Exercise text START
In less than two weeks, Californians will vote on Proposition 37, which would require labeling of food sold in California grocery stores if the food contains genetically engineered ingredients. Sixty-one other countries already have this requirement in place. You should not have to be a chemist, toxicologist, or geneticist to have trust in your food.

There is a long history of false reassurances in the environmental health world, including about many pesticides, fumigants, food dyes, and preservatives. The most outrageous manipulations of public trust were industry denials of hazards from tobacco, and the misinformation from the lead industry, which worked aggressively in opposition to the concerns of pediatricians and others about lead's toxicity, especially to children.

Genetically engineered foods have been on the U.S. market since the mid-1990s. Studies on short- or long-term health effects are hard to find since the FDA does not require them for market approval. The health effects of genetically engineered foods are still unclear.

One recent small study with rats in France that had a controversial finding is not sufficient evidence and should not change any voter's opinion. But given the longstanding and repeated patterns of false reassurances in environmental health, it is only fair and prudent for people to be skeptical of safety claims, and have the right to know what they are being exposed to.

People should have information about the presence of genetically engineered ingredients in their food both when there may be a benefit to the person eating (for example, rice used in poor countries that includes Vitamin A), and when there are benefits only to the producer.
Exercise text END
* _Exercise requirements_:
Answer these questions from the text on Proposition 37:
(a) How many other countries already require labeling of genetically engineered food?
(b) Since when have genetically engineered foods been on the U.S. market?
(c) What nutrient does the rice used in poor countries include?
The listing is separate material, unrelated to the text on Proposition 37.
Dataset section START
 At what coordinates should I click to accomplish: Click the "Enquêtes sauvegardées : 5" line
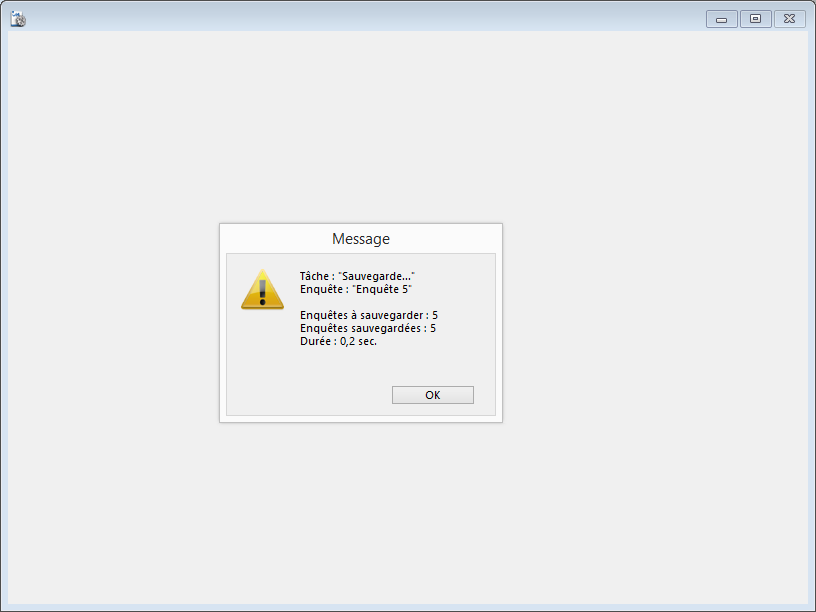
Dataset section END
* _Answer below_:
(a) Sixty-one.
(b) Since the mid-1990s.
(c) Vitamin A.